The Musee del’Comtesse. Parts of this were closed for further work.
The Louvre-Lens. We had an excellent interesting guide and there was a wonderful system for transmitting what she was saying direct to us via ear phones, an excellent idea for those whose hearing isn’t 100%. Entering the main gallery was like being in front of a box of chocolates and forbidden to eat them. After a short introduction our guide led us expertly round various items pointing out connections before letting us loose. Finally Jenny gave us gold stars for being well behaved and punctual. A very successful and enjoyable Study Tour.
The tour was excellent: interesting places, a very friendly group of people, and lots of good food, not to mention wine. For me, the high points were the Piscine and the Lens Louvre Museum, but every place and both the walks had great interest. The only relative disappointment was the fact that half the Hospice was closed. However, as Janet and I left there a bit early, it allowed us time for a very tasty lunch of galettes. Many thanks for all the organisation that went into the trip, and maybe my first Study Tour won’t be my last!
Thank you for organising such an enjoyable and interesting trip. The hotel was fine and so well placed. For me, the highlight was la Piscine and Villa Cavrois. La Piscine – such a clever use of space and containing something for everyone.
In the mid 1930s my parents built a house in the Art Deco style so I grew up with it. Our home was much smaller and not so extreme, but we loved it. Close second was the Louvre at Lens. And what a guide, one of the best ever. I loved her sense of humour and her enthusiasm for her job. Altogether a well organised trip, as always, with good food and good company.

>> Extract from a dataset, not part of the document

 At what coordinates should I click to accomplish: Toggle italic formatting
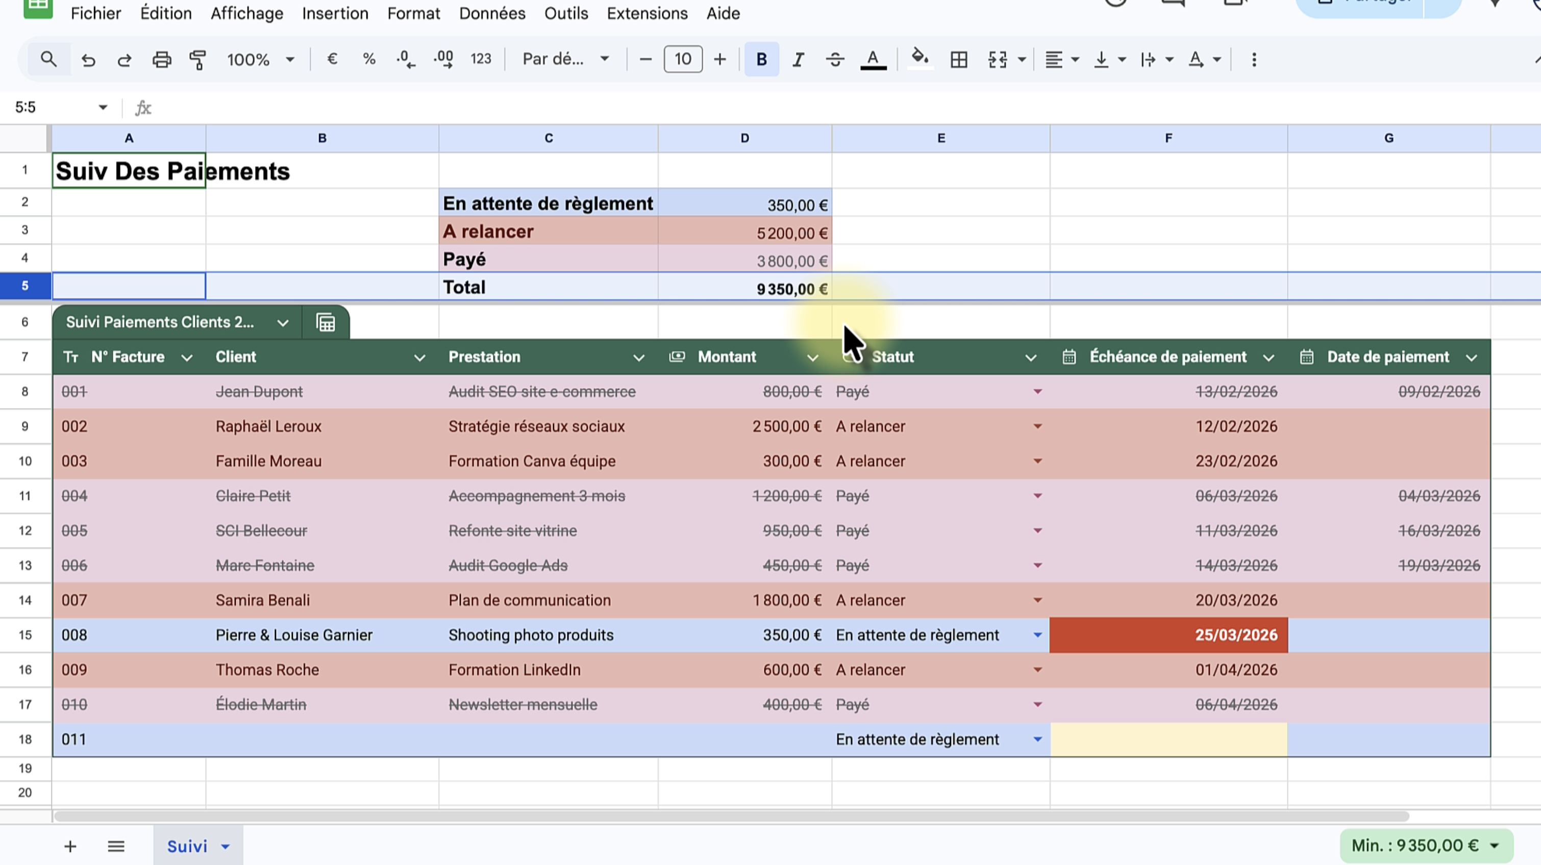tap(797, 60)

An American in Lille (on his way to Paris), the Aurora Fantasticalis and the swimming baths that thought they were an art gallery. What a lot of experiences we packed in during a few days in Northern France. Two guided tours of the city of Lille and amazing buildings and galleries that appeared to be unknown to many, as we seemed to have them to ourselves at times. Stan from Seattle fell into conversation with some of the group over breakfast and ended up becoming an honorary Friend for a couple of days. He was on his own in Lille so joined us for some visits and enjoyed having his horizons expanded through our eyes – well, he was a semi- retired optician. I think he considered himself most fortunate to have met us and he encouraged us to consider a study tour to Seattle. Any takers? Aurora was the name of our Bette Midler lookalike guide to the Lens Louvre Musée. Would I like to party with her! She was without doubt the most enthusiastic guide and history of art interpreter I have ever encountered and all of this in a language that was not her native one.. I learned so much in 90 minutes with her and she brought what was already an amazing building to incredible life in its exhibits. Officially an outpost of the Louvre, it has a real life and energy of its own within a structure so unlike its parent but so very navigable and user friendly. Go if you can (they regret that they do not get more British visitors) and meet Aurora if you want the experience to be truly memorable. La Piscine is a museum of art and industry housed in a former indoor public swimming pool, with a notable Art Deco interior, in Roubaix. It was designed by Lille architect Albert Baert and completed in 1932. It closed in 1985 but was remodelled as a museum by Jean Paul Philippon, opening in 2000. It houses a collection of sculpture, textiles, ceramics and paintings but it is the building itself that makes a lasting impression. Truly, you had to be there to understand that impression and the vision that led to its reinvention. Like all of Douglas and Jenny’s trips, it was full of surprises and delightful experience In the most congenial company.